安室奈美恵、V6、Da-iCE、I Don't Like Mondays. ……『ONE PIECE』歴代主題歌に溢れるアーティストの原作愛
1997年に『週刊少年ジャンプ』で連載が始まった尾田栄一郎の漫画 『ONE PIECE』は、瞬く間に読者から熱い支持を獲得し、今や日本が世界に誇る漫画作品の一つとなった。王道の冒険活劇を次々と世に送り出してきたジャンプの歴史においても、これほどまでに長く愛され続けている作品は稀で、これから先も、いくつもの世代を超えて読み継がれていく作品になることは間違いないだろう。(なお、『ONE PIECE』の物語は、すでにクライマックスに向かっていることが示唆されており、この壮大な物語の終幕を迎える日は刻一刻と迫っている。毎週、胸の高まりを抑えきれずにいる原作ファンは非常に多いはずだ)
そして、漫画の連載と同じように大きな支持を得ているのが、1999年から放送開始したアニメシリーズだ。原作の連載とほぼ並行する形で、20年以上にわたってルフィたちの冒険を描き続けてきた同シリーズは、いくつもの劇場版の公開を挟みながら、今もなお国民的アニメ作品として支持を集め続けている。そして、『ONE PIECE』のアニメにおいて非常に大きな役割を果たしているのが、作品を彩る主題歌であり、きただにひろしの「ウィーアー!」をはじめ、この枠から時代を象徴するアニメソングも次々と生まれている。今回は、これまで数々のアーティストが手掛けてきた『ONE PIECE』の主題歌の歴史について振り返っていきたい。
『ONE PIECE』の主題歌といえば、真っ先に、きただにひろしが歌う楽曲「ウィーアー!」や「ウィーゴー!」を思い浮かべる人が多いかもしれない。しかし、彼のようなアニメソングを中心に手掛ける歌手が主題歌を担当する一方で、同時に、J-POPシーンの最前線で活躍するアーティストが主題歌を手掛ける流れも存在している。
例えば、安室奈美恵は「Fight Together」「Hope」の2曲をオープニング曲として提供している。〈さあ始めよう 新しい世界が呼んでいる〉という「Fight Together」のサビの言葉は、物語における「新世界」(2年後に再会を果たした麦わら海賊団が冒険するグランドライン後半の海)と重なり合っているように思える。仲間たちとの絆こそが希望となると歌う「Hope」も、『ONE PIECE』が長きにわたって伝え続けているメッセージと深く通じ合っている。

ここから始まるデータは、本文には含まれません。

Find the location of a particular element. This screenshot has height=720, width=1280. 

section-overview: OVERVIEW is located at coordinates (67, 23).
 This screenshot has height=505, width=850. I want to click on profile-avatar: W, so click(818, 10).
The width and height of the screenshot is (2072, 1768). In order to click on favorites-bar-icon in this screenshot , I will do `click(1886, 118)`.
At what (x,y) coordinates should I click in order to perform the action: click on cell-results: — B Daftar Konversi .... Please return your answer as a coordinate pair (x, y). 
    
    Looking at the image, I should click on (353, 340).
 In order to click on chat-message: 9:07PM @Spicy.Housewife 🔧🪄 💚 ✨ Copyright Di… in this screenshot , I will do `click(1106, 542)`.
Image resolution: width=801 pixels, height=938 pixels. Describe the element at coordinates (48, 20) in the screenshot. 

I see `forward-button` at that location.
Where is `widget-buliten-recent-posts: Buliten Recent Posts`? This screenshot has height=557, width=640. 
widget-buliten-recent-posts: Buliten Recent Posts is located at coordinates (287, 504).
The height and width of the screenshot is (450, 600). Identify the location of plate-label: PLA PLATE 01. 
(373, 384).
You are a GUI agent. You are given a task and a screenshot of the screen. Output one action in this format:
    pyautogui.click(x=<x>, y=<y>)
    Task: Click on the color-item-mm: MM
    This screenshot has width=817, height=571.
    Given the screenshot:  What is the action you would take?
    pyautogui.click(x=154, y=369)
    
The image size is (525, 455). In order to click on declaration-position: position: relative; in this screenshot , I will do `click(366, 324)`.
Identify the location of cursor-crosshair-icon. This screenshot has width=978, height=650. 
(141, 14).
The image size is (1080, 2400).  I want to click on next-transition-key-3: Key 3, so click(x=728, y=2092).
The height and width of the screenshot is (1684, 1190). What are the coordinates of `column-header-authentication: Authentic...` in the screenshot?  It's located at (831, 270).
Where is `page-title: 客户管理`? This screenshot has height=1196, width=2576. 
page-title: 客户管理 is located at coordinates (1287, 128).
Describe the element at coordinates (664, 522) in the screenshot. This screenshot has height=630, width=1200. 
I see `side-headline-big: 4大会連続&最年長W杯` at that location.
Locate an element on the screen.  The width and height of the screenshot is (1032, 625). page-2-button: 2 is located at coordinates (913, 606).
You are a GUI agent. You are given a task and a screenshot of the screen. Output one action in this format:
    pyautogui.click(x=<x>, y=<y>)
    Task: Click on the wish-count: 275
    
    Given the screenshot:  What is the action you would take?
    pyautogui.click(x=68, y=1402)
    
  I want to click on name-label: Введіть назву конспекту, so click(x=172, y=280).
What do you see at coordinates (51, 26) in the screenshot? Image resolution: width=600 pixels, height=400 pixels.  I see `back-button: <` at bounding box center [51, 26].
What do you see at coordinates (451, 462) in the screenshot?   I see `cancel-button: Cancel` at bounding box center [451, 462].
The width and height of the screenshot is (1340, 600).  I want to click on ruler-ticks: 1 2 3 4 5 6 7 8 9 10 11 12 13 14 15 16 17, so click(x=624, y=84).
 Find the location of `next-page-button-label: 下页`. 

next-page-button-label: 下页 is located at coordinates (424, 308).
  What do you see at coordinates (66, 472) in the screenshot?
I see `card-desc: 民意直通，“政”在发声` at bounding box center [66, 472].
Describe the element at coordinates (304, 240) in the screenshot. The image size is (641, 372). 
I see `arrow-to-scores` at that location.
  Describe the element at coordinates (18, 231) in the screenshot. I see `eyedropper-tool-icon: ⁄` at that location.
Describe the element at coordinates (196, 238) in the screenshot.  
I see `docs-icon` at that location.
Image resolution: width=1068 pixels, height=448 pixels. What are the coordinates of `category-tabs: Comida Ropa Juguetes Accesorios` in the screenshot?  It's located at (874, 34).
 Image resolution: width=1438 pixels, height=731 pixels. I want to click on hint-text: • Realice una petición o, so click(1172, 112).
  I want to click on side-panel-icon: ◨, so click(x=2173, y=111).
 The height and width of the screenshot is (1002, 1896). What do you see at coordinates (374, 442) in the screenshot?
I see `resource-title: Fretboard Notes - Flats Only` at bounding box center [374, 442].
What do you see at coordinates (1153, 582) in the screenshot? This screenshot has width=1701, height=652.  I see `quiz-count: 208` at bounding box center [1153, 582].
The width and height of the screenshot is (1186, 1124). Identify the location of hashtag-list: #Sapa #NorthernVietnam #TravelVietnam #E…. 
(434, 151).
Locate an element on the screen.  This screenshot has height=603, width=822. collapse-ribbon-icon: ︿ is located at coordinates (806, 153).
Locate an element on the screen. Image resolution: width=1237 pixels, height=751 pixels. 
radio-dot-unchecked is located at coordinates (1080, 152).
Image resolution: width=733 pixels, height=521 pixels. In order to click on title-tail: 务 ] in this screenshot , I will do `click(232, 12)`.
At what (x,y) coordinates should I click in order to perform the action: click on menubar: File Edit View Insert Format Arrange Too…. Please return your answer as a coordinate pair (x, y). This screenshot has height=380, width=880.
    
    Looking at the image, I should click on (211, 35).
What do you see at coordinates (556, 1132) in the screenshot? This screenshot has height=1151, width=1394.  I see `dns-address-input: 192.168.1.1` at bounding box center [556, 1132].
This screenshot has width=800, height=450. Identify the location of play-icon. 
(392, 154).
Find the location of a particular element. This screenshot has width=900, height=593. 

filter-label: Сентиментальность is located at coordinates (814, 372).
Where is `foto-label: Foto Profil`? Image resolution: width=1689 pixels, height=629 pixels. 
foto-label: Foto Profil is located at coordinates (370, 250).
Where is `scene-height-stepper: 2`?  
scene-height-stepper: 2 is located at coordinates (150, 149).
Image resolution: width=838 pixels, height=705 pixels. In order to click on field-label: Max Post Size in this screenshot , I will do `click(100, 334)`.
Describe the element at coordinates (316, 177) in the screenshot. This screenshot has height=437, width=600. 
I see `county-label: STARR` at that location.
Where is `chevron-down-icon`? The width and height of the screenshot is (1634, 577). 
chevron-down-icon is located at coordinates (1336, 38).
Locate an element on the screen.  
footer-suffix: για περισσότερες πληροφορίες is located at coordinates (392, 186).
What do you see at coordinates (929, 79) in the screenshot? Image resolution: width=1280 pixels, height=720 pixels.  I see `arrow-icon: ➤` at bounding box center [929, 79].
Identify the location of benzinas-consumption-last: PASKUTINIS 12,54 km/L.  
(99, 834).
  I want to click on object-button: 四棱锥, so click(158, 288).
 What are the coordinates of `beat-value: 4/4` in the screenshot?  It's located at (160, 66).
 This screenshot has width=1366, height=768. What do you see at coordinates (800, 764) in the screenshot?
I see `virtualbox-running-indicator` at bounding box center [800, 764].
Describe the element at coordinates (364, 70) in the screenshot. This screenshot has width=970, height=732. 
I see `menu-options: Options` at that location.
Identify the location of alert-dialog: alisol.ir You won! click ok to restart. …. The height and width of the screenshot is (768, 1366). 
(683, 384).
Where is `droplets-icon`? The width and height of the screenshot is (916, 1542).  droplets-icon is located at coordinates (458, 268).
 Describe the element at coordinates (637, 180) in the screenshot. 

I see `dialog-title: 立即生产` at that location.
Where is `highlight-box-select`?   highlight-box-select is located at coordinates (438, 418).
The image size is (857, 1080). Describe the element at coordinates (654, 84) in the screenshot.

また、2018年からは、V6の「Super Powers」がオープニング曲となったことが印象に残っている人も多いだろう。歌詞の中には、「冒険」や「宝物」といった『ONE PIECE』を象徴する言葉が散りばめられており、「仲間たちと力を合わせることで、より大きなパワーが生まれる」という同曲のメッセージは、麦わら海賊団の物語、そしてV6自身の物語とも重なり合うようで、とても感動的に響く。
2020年からは、先日、第63回日本レコード大賞の大賞に輝いたDa-iCEが手掛けた「DREAMIN’ ON」がオープニング曲としてオンエアされていた。作詞を担当したのはボーカルの花村想太で、彼は「20年以上ずっと愛してやまない『ONE PIECE』の主題歌を歌えるのは本当に幸せで感無量です。生まれてはじめて『週刊少年ジャンプ』が涙で濡れたのも『ONE PIECE』でした」と『ONE PIECE』への熱い想いを語っている。〈無限大の地図広げ 果てしないあの場所へ 踏み出せ 勇気の一歩〉というサビの一節は、初代主題歌「ウィーアー!」の〈ありったけの夢をかき集め 捜し物を探しに行くのさ〉という一節にも重なる名フレーズだと思う。そして、少年時代から漫画やアニメに触れていたかつての読者が、成長してアーティストとなった今、『ONE PIECE』の主題歌を手掛けるというDa-iCEの物語にも、とても大きな「夢」を感じる。